### What is being asked
What is the number of lines in the data that include the string "each"? Give it by itself.

### Stored dataset items
━━━
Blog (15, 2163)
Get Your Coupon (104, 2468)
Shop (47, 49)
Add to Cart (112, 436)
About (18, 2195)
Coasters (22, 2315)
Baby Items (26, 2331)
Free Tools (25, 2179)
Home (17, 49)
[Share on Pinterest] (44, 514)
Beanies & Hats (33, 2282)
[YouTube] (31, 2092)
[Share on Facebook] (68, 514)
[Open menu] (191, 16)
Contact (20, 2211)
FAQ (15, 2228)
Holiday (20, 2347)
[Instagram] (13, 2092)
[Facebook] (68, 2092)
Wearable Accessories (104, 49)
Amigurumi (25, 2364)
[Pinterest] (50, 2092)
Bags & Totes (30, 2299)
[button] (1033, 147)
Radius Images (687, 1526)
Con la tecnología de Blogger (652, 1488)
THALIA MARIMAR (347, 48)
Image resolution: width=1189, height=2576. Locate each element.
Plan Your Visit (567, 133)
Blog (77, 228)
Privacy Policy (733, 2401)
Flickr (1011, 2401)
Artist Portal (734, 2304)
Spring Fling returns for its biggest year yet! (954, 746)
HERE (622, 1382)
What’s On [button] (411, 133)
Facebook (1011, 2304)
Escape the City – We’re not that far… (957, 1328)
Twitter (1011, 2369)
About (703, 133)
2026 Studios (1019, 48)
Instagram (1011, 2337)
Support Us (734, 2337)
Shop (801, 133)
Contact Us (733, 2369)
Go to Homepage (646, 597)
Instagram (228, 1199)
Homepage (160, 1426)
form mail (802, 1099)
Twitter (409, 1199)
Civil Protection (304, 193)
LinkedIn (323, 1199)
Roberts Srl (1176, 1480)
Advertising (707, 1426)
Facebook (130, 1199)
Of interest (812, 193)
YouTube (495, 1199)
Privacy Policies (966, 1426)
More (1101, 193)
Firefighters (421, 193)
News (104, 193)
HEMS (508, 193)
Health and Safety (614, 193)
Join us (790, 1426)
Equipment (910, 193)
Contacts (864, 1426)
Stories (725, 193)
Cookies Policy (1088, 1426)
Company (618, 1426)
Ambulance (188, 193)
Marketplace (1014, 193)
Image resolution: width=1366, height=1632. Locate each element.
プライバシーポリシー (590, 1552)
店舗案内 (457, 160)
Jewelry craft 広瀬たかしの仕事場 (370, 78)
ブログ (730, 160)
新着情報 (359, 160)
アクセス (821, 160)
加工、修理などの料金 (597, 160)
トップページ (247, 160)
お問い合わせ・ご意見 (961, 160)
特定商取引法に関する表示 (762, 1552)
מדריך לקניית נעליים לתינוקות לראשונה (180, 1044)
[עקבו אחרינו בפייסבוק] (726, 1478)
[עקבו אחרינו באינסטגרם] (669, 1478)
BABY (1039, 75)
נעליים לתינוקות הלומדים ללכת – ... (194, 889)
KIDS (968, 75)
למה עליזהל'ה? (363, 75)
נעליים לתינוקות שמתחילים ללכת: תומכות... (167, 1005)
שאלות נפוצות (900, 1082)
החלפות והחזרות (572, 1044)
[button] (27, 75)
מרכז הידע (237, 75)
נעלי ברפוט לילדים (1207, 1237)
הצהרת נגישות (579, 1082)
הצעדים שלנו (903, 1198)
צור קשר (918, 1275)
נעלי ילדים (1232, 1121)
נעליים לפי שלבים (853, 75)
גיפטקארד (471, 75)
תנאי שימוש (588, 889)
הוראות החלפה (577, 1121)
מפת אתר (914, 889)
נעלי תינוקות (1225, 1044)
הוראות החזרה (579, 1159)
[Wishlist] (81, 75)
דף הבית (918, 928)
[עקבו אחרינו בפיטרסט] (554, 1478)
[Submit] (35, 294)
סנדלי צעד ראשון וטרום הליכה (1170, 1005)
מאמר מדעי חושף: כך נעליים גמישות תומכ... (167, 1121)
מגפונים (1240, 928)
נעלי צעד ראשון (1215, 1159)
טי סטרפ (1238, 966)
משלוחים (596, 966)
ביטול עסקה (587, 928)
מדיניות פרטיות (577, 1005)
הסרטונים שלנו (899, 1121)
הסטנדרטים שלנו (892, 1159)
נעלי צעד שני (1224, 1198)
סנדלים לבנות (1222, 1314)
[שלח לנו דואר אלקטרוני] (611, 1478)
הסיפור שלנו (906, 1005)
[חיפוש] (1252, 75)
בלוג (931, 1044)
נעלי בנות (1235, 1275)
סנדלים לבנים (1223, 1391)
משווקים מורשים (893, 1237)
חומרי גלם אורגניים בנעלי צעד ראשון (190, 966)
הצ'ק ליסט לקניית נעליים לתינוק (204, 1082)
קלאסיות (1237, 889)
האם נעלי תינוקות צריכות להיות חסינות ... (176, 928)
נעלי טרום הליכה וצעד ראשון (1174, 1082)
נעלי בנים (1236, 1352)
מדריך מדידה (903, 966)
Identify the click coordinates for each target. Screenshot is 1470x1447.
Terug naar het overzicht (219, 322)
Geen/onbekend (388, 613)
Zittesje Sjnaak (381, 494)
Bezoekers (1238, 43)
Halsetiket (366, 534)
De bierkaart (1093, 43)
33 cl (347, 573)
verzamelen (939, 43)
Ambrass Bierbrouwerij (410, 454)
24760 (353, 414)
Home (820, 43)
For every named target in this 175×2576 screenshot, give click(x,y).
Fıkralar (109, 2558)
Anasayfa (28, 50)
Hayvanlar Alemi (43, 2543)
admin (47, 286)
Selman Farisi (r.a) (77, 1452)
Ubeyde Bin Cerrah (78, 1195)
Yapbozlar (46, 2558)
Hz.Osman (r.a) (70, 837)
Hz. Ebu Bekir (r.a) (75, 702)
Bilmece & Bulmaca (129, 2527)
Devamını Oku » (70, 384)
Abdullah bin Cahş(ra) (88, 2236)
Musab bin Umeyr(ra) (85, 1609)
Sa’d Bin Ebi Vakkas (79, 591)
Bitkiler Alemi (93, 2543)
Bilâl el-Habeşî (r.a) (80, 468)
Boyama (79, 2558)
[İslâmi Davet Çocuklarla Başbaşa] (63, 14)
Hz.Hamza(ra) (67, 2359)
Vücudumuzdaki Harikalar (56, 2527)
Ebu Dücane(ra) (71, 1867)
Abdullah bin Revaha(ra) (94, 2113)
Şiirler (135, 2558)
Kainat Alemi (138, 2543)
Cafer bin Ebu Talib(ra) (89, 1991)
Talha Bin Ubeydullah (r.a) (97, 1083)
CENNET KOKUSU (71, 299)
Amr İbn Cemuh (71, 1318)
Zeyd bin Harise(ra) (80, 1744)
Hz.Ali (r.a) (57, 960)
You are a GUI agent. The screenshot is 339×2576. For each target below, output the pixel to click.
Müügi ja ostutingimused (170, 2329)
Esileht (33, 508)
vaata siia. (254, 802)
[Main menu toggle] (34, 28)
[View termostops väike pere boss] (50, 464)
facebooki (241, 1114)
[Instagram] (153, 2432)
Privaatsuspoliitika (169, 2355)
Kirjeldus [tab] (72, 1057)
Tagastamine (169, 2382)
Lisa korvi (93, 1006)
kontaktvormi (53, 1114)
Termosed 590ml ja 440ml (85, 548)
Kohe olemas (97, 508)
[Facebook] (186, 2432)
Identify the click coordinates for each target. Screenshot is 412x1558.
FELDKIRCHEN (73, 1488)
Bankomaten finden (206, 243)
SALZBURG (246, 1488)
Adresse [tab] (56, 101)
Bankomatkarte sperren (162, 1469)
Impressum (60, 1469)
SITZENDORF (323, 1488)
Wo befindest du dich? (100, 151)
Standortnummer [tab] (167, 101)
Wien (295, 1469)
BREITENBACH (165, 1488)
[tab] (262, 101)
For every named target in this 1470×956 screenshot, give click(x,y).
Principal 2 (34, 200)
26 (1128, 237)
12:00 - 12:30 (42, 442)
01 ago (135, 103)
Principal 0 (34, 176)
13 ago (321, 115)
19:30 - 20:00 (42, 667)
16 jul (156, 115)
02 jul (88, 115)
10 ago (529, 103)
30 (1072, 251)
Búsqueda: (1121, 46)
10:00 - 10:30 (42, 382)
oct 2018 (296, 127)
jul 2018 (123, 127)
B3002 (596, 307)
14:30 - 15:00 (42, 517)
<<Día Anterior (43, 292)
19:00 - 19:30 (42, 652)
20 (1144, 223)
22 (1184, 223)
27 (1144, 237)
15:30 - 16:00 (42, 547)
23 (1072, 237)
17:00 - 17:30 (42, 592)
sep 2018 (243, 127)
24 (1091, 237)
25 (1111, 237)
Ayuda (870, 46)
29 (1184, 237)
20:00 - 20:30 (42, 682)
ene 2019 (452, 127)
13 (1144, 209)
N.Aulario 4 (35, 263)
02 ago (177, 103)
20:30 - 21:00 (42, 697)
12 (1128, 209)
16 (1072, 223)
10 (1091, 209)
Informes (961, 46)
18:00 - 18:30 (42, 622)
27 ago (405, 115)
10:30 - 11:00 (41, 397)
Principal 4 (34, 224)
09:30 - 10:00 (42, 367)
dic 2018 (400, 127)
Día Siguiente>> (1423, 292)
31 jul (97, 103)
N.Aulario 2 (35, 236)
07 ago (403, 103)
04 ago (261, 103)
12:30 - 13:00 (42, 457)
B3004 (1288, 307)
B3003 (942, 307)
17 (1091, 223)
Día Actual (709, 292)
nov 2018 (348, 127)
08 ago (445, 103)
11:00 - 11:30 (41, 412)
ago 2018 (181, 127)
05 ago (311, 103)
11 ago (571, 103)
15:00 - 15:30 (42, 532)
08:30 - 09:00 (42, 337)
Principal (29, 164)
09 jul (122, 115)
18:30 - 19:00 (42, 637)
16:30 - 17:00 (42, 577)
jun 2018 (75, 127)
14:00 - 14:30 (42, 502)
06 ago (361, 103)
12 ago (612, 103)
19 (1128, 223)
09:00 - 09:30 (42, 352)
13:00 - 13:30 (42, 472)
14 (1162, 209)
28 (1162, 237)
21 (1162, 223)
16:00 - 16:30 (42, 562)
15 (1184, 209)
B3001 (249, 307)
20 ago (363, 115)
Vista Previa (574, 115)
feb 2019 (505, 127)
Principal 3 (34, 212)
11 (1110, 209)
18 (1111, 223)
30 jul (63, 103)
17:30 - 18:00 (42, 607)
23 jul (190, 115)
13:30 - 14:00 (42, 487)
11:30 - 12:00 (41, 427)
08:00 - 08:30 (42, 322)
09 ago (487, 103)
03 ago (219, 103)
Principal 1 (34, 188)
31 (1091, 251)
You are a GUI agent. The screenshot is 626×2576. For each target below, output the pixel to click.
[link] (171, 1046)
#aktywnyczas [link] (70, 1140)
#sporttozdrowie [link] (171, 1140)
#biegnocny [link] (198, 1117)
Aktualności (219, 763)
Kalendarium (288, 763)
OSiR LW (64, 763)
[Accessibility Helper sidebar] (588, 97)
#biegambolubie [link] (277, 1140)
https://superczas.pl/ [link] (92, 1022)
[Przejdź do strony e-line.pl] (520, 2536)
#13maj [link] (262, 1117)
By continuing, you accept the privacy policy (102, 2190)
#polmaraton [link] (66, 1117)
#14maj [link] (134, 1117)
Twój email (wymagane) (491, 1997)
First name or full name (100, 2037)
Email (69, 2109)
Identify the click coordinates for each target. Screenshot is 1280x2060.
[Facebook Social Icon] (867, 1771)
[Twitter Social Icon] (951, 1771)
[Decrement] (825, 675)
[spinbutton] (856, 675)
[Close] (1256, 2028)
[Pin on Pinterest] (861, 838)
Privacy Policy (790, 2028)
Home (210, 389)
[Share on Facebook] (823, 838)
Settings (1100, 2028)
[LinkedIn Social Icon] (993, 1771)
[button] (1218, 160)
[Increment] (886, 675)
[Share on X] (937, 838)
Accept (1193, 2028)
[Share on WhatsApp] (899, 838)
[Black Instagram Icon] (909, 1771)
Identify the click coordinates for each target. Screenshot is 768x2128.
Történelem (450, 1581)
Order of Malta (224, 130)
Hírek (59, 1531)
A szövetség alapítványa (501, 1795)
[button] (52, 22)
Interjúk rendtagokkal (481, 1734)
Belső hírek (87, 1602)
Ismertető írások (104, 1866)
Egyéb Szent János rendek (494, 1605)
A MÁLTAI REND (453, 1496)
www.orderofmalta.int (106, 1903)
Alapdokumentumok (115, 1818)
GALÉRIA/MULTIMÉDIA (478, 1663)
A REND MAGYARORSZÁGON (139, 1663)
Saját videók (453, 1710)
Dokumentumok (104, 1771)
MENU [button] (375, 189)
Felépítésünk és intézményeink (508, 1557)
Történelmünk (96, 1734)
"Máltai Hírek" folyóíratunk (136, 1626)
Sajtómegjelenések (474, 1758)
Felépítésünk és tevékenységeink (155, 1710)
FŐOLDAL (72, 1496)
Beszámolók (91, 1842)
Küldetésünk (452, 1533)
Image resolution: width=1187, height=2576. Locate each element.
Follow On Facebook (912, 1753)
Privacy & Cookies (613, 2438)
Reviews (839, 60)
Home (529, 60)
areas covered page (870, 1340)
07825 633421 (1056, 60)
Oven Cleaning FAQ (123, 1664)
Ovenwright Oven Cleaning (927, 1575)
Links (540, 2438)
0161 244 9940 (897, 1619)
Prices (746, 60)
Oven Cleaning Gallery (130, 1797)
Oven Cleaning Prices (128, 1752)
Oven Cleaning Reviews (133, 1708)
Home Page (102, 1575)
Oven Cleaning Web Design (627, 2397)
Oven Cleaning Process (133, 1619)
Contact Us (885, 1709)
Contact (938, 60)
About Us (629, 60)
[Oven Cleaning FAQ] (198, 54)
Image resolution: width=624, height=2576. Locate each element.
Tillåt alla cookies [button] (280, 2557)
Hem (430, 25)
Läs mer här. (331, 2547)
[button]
━━━
### Task solution
10